Tuesday, November 25, 2008

Restoring Confidence


The NY Times has some worthwhile reads this morning.

Perhaps you noticed the uncritical enthusiasm on yesterday's television news programs for the selection of Timothy Geithner as Treasury Secretary, and Lawrence Summers as director of the National Economic Council. The editorialists at the Times are not quite so enthusiastic:

As treasury secretary in 2000, Mr. Summers championed the law that deregulated derivatives, the financial instruments — a k a toxic assets — that have spread the financial losses from reckless lending around the globe. He refused to heed the critics who warned of dangers to come.

That law, still on the books, reinforced the false belief that markets would self-regulate. And it gave the Bush administration cover to ignore the ever-spiraling risks posed by derivatives and inadequate supervision.

[snip]

At the New York Fed, Mr. Geithner has been one of the ringmasters of this year’s serial bailouts. His involvement includes the as-yet-unexplained flip-flop in September when a read-my-lips, no-new-bailouts policy allowed Lehman Brothers to go under — only to be followed less than two days later by the even costlier bailout of the American International Group and last weekend by the bailout of Citigroup.

Bob Herbert talks about how to wisely spend economic stimulus payments:

Senator Chris Dodd of Connecticut is sponsoring a bill that would create an infrastructure bank with a bipartisan board of directors and a chief executive to be appointed by the president and confirmed by the Senate.

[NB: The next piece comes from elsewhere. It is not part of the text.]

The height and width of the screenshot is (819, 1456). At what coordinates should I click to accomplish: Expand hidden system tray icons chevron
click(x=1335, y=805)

The board would streamline the process of reviewing and signing off on major infrastructure proposals. It would determine the value to the public of each project — and its environmental impact. It would provide federal investment capital for approved projects and use that money to leverage private investment.

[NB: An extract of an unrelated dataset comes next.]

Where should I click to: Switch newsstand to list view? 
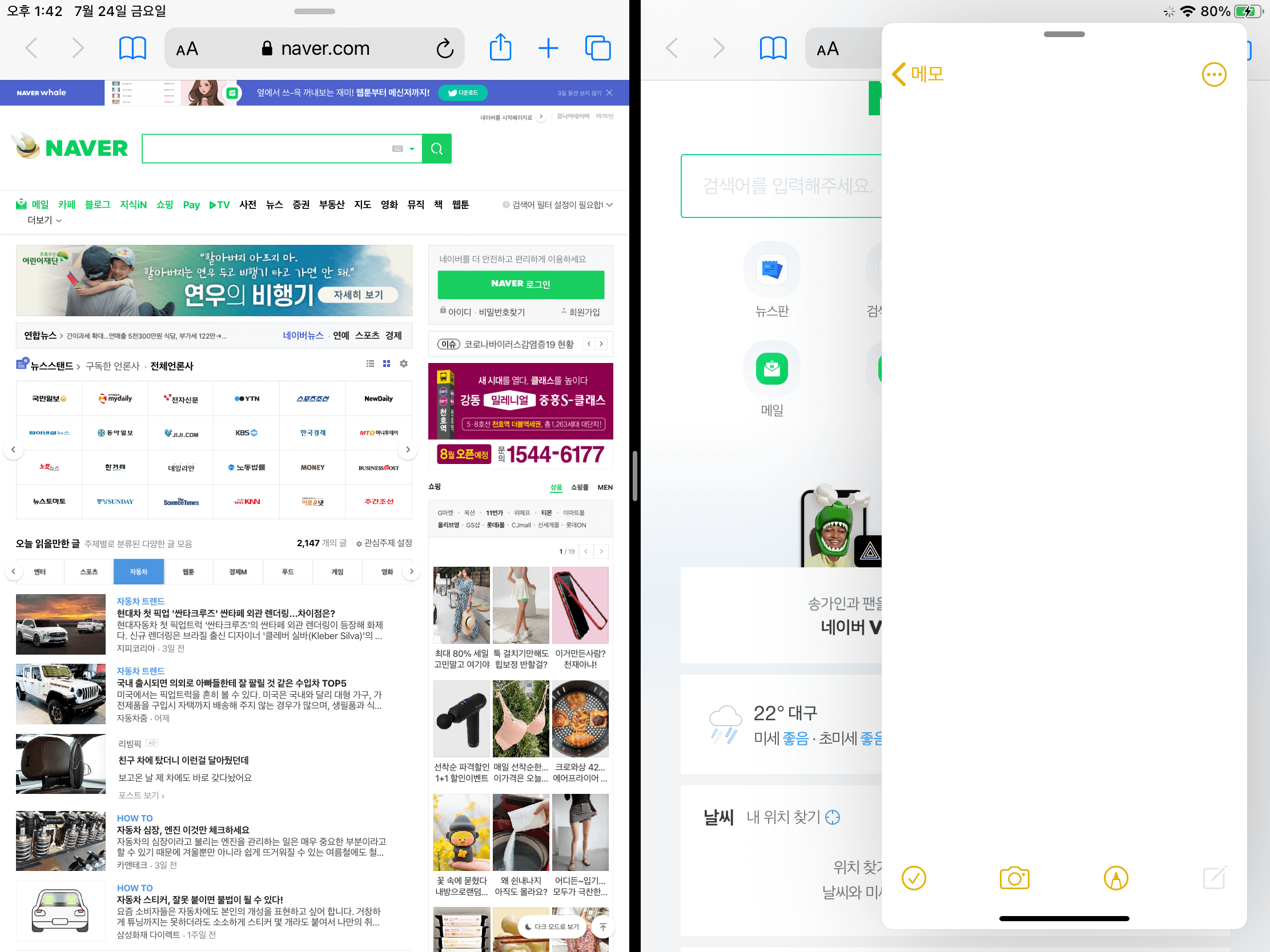[370, 364]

“Our major economic competitors in the 21st century are spending seven, eight, nine percent of their gross domestic product on infrastructure,” said Senator Dodd. “We’re spending almost nothing at all.”

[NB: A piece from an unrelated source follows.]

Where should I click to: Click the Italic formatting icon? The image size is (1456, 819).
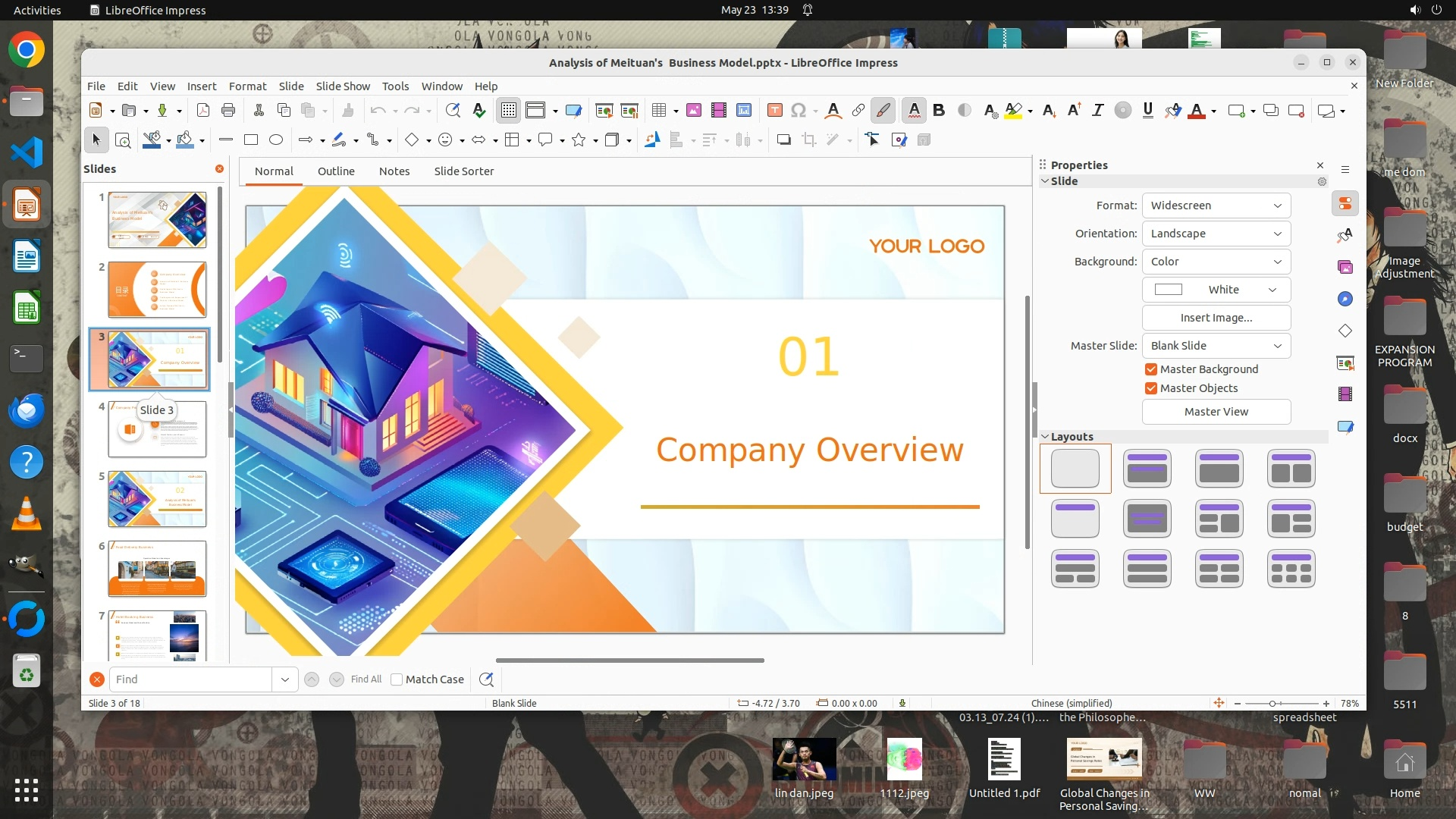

The U.S. is moving from a period in which leaders spent money on wars and on lavish tax cuts for the rich, but not on investments in the nation’s future. That era of breathtaking irresponsibility must come to an end. Which means that now, with so much federal money soon to be available for infrastructure projects, it’s crucially important to spend the money as wisely as possible.

Finally, saving the most depressing story for last,

Just as the world seemed poised to combat global warming more aggressively, the economic slump and plunging prices of coal and oil are upending plans to wean businesses and consumers from fossil fuel.

From Italy to China, the threat to jobs, profits and government tax revenues posed by the financial crisis has cast doubt on commitments to cap emissions or phase out polluting factories.